Wireframes: Desktop & Mobile





Design: The experience was designed around three key moments
Instead of treating the product as a collection of separate screens, I focused on three essential moments in the user journey: getting started, finding the right community, and supporting coordination within groups.
DESIGNING THE CORE EXPERIENCE
#1 Entry and onboarding
The homepage had to answer "What is SOFI?" immediately and help users take action without confusion. I designed a simple, responsive entry point where users could explore groups, register themselves, or create a group in just a few steps. The registration flow was intentionally lightweight, using email and OTP while showing only essential information to protect privacy.
#2 Discovering sports and joining groups
To help users find their community, the flow started with sport selection and then surfaced nearby groups by geolocation. Each group profile showed essential information such as members, level, schedule, and goals, making it easier to decide whether the group was relevant before joining.

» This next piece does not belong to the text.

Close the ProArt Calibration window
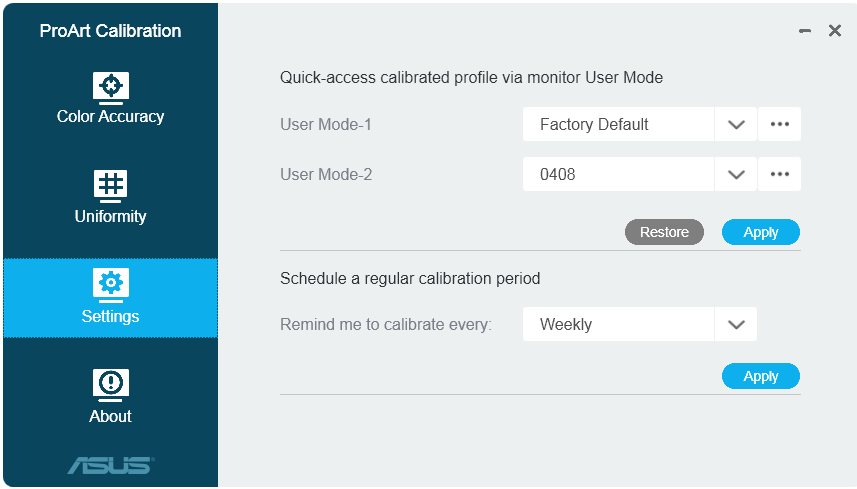The height and width of the screenshot is (489, 857). pos(835,31)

#3 Supporting organization within groups
To make group activity more sustainable, I also designed the SOFI-Orga feature, which allowed administrators to create events, invite members, and manage attendance more clearly. This helped move the product from simple discovery into real coordination.
WHY THIS MATTERED
Organizing the experience around these three moments helped turn the product into a clearer, more connected journey, from first entry to community participation and ongoing coordination.

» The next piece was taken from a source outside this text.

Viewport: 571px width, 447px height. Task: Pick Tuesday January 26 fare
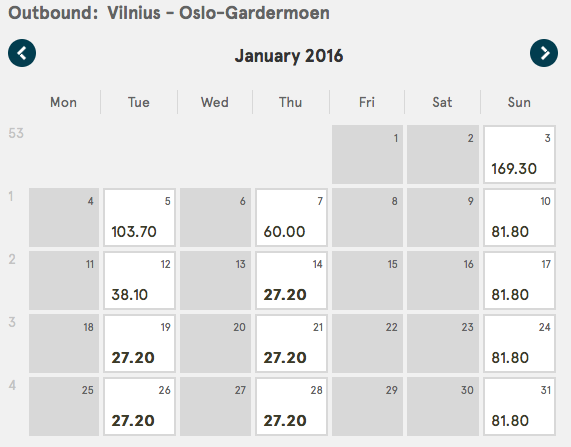click(139, 407)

Validation & iteration: Testing validated the core idea and revealed where the flow was still unclear
We tested the MVP with 80 students to understand which parts of the concept felt most useful and where the experience still created friction.
WHAT TESTING VALIDATED
The testing confirmed that finding relevant workout partners and communities was the most valuable and differentiating part of the concept. Gamification generated interest, but users saw it as secondary compared to the need to connect with relevant people first.
WHAT STILL NEEDED REFINEMENT
The sessions also exposed confusion in the registration flow and in the distinction between groups and events. Based on this, I refined the information architecture and simplified parts of the onboarding experience to keep the MVP focused and easier to understand.
WHY THIS MATTERED
Testing helped confirm the strongest aspects of the concept while also highlighting areas where the experience needed further clarity, resulting in a more focused and understandable product flow.

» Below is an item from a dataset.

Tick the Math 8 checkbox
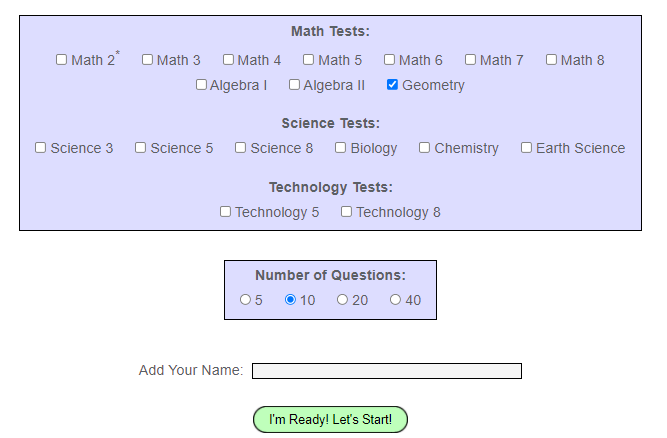The width and height of the screenshot is (667, 438). click(x=552, y=60)
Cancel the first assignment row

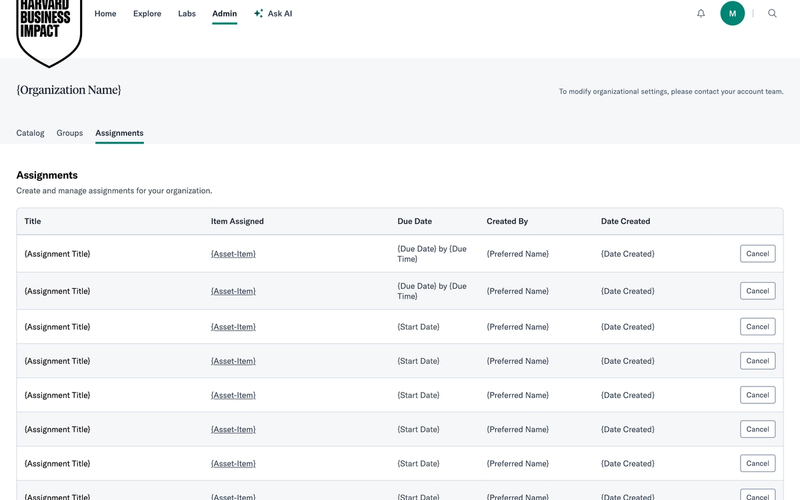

Outcome, learnings, and next steps:
The project validated the concept, but also clarified its limits.
OUTCOME
SOFI resulted in a clear MVP concept centered on social connection and helping users find relevant workout partners and communities. The final responsive designs and prototypes helped translate an early-stage idea into a product direction that was easier to communicate, test, and prepare for development. They also became useful assets for stakeholder and investor presentations.
WHAT I LEARNED
One of the biggest lessons was about market differentiation. Competing against platforms like Meetup, Facebook, or Strava made it clear that SOFI needed a sharper audience and a more specific value proposition. The research also suggested that the most promising opportunity might not be students under 25, but older users looking for connection, flexibility, and community through sport.
WHAT I WOULD DO NEXT
If the project had continued, the next step would have been to refine the audience strategy, simplify the relationship between groups and events, and test the product further with the over-25 segment to validate a more differentiated positioning.
REFLECTION
For me, SOFI was an important step as a designer because it was my first time leading the UX/UI process end-to-end as the sole designer. It strengthened my research skills, my ability to work closely with development, and my confidence in translating early ideas into product experiences that were both user-centered and technically realistic.
CLOSING THOUGHT
The project helped validate the core concept, but it also revealed that strong product ideas need clear positioning, a focused audience, and deliberate prioritization to succeed.